(WORK TASK): Copy every record word for word. Pictures are not part of the copy.

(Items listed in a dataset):
--------------------------------
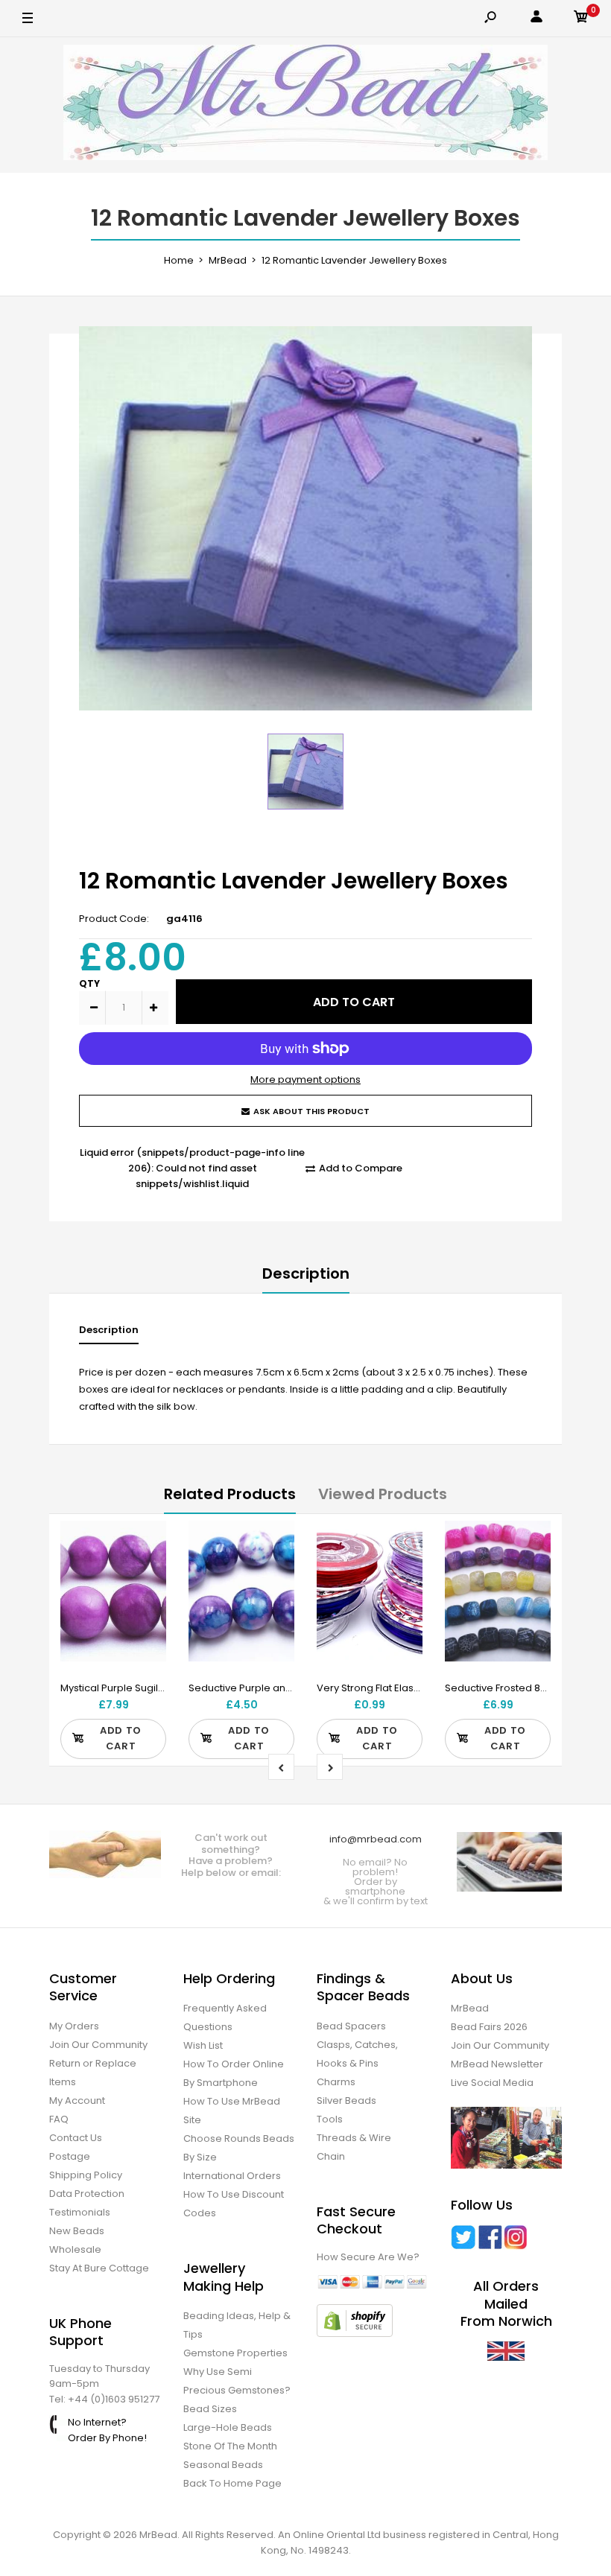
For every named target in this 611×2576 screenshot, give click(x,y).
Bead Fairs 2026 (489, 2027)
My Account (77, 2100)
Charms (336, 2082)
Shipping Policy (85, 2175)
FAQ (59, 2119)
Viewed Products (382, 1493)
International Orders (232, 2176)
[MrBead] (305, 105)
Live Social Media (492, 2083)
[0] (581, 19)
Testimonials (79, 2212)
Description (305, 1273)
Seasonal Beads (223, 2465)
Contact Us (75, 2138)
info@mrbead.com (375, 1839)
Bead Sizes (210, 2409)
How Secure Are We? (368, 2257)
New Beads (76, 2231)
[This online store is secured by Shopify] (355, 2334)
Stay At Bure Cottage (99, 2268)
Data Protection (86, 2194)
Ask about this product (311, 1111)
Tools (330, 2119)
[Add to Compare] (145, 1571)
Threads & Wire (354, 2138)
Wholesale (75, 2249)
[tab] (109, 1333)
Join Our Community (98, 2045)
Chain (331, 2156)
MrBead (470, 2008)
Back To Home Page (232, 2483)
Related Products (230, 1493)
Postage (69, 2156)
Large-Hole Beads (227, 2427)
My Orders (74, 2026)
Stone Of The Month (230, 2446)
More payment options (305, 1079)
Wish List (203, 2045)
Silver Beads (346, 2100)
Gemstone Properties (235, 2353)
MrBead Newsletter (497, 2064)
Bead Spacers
--------------------------------
(SOLUTION TO THE PROBLEM):
For every named target in this 611×2576 screenshot, give click(x,y).
Bead Fairs 2026 (489, 2027)
My Account (77, 2100)
Charms (336, 2082)
Shipping Policy (85, 2175)
FAQ (59, 2119)
Viewed Products (382, 1493)
International Orders (232, 2176)
[MrBead] (305, 105)
Live Social Media (492, 2083)
[0] (581, 19)
Testimonials (79, 2212)
Description (305, 1273)
Seasonal Beads (223, 2465)
Contact Us (75, 2138)
info@mrbead.com (375, 1839)
Bead Sizes (210, 2409)
How Secure Are We? (368, 2257)
New Beads (76, 2231)
[This online store is secured by Shopify] (355, 2334)
Stay At Bure Cottage (99, 2268)
Data Protection (86, 2194)
Ask about this product (311, 1111)
Tools (330, 2119)
[Add to Compare] (145, 1571)
Threads & Wire (354, 2138)
Wholesale (75, 2249)
[tab] (109, 1333)
Join Our Community (98, 2045)
Chain (331, 2156)
MrBead (470, 2008)
Back To Home Page (232, 2483)
Related Products (230, 1493)
Postage (69, 2156)
Large-Hole Beads (227, 2427)
My Orders (74, 2026)
Stone Of The Month (230, 2446)
More payment options (305, 1079)
Wish List (203, 2045)
Silver Beads (346, 2100)
Gemstone Properties (235, 2353)
MrBead Newsletter (497, 2064)
Bead Spacers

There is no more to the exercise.